RUN pip install --no-cache-dir -r requirements.txt
COPY . .
CMD ["python", "app.py"]

The cache reuses layers only when all prior inputs hash the same. Because requirements.txt rarely changes, pip install can be cached across dozens of builds. If you flipped the order -- COPY . . before RUN pip install -- every source change invalidates the install layer, and CI builds become minutes longer than they need to be.

Similarly, multi-stage builds exist to keep build tooling out of the runtime image:

FROM golang:1.22 AS build
WORKDIR /src
COPY . .
RUN go build -o /out/app

FROM gcr.io/distroless/base-debian12
COPY --from=build /out/app /app
ENTRYPOINT ["/app"]

The final image has no compiler, no shell, no package manager -- smaller, faster to pull, and far less attack surface.

Image Index, Platforms, and Supply Chain

A tag in a modern registry often resolves first to an image index (a.k.a. manifest list), not a single image manifest. The index has one entry per platform (linux/amd64, linux/arm64, windows/amd64, ...). The client picks the matching platform and pulls that entry.

This is how nginx:1.27 can transparently work on both an Intel server and an ARM laptop with the same tag -- the two are distinct images under one index.

Supply-chain tooling attaches additional artifacts to an image by digest:

  • SBOMs (CycloneDX, SPDX) listing every package and version baked in
  • Signatures (cosign, notation) proving who built and pushed the image
  • Attestations (in-toto, SLSA) describing the build provenance

All of these are separate OCI artifacts referenced by digest -- there is no :signed tag. Clusters enforce policy by verifying signatures against a keyring or a Sigstore root before admitting a Pod.

Check Yourself

  1. What exactly does a layer contain, and how are layers combined at runtime?
  2. Why does latest fail reproducibility even though it is a valid tag?
  3. What part of the OCI runtime spec does runc implement, and what part comes from the image?

Mini Drill or Application

Pull a small image (e.g. alpine:3.19) and inspect it:

docker pull alpine:3.19
docker image inspect alpine:3.19
docker save alpine:3.19 -o alpine.tar
mkdir alpine && tar -xf alpine.tar -C alpine

List the files in the extracted bundle. Identify the manifest, the config, and each layer's tarball. Then write a one-paragraph explanation of what the runtime will do with each piece on docker run.

Check Yourself (extended)

  1. What is the practical difference between an image index and an image manifest, and when do you see one instead of the other?
  2. A Dockerfile has COPY . . as step 2 and RUN pip install as step 10. What is wrong with the ordering from a caching perspective?
  3. An image signed with cosign does not have a :signed tag -- where does the signature live, and how does a cluster policy find it?
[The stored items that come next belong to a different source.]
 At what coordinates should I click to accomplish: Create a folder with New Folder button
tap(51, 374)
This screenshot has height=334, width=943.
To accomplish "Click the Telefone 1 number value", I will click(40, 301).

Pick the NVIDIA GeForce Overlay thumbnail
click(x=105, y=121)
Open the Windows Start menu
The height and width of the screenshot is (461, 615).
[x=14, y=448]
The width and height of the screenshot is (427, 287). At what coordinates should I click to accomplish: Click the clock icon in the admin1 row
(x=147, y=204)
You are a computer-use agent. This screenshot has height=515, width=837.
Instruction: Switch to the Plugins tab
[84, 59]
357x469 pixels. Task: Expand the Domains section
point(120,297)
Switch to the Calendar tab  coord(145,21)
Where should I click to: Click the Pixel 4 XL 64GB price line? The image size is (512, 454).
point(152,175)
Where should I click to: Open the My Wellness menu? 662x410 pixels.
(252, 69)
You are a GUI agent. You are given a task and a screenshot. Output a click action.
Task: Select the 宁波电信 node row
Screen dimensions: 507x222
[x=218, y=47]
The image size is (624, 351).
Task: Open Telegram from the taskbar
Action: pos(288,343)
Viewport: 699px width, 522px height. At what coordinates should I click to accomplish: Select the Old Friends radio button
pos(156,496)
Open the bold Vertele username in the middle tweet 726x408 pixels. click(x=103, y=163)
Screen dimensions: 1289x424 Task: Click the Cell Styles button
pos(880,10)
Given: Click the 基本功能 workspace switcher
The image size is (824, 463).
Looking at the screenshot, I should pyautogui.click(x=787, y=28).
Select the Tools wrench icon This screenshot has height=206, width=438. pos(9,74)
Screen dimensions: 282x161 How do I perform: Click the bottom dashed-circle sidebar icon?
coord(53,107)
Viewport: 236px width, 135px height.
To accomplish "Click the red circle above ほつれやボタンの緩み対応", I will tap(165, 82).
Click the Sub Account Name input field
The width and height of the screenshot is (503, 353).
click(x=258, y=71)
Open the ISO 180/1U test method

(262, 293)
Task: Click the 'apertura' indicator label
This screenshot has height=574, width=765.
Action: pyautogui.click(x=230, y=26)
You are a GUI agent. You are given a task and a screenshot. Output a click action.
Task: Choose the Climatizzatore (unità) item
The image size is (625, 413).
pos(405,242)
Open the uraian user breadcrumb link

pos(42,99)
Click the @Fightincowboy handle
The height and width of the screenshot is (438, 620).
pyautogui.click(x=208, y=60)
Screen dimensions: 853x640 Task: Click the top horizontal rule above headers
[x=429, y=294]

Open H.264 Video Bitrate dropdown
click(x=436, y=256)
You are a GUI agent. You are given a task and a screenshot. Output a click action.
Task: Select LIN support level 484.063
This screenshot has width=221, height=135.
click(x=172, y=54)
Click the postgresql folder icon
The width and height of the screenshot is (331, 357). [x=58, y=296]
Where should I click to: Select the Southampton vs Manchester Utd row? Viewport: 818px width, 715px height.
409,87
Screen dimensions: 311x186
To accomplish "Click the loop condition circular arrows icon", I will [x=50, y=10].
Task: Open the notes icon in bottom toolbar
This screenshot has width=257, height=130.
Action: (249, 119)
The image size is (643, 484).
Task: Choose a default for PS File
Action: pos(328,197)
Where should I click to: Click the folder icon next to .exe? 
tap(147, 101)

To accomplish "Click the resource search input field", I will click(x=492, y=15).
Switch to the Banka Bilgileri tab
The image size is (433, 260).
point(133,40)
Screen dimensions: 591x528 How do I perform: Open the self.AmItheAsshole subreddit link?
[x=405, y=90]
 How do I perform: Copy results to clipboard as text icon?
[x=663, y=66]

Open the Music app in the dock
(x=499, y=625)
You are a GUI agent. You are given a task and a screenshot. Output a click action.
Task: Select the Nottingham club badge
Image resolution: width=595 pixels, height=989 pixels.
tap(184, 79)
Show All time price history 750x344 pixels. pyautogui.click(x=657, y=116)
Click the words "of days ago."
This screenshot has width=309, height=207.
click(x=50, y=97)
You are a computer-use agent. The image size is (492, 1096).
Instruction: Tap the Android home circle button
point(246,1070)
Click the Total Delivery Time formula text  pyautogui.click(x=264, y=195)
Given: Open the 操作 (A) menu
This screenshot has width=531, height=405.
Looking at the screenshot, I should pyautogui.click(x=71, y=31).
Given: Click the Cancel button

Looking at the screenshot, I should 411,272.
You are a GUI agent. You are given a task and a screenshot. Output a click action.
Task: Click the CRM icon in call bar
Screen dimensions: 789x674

Content-Addressing: Same Idea as Git

OCI's content-addressing is essentially the same model Git uses for blobs, trees, and commits: every artifact is named by the SHA-256 of its bytes, and higher-level objects reference lower ones by digest. That parallel is not a coincidence -- both systems solve verifiable, deduplicated storage of immutable trees.

Practical consequences that carry over from one world to the other:

  • Two clients pushing the "same" layer upload it once; the registry deduplicates by digest, exactly like Git packfiles deduplicate blobs.
  • A pulled image whose layer digest does not match what the manifest advertises is rejected, the same way git fsck would reject a corrupted blob.
  • Tags (like Git branches) are mutable pointers at digests (like Git commits). A digest pin (image@sha256:…) is the container equivalent of git checkout <sha>.

If you already understand Git internals, OCI's vocabulary (manifest, config, layer, index) is just a relabelling of commit, tree, blob, refs, with registries playing the role of remotes.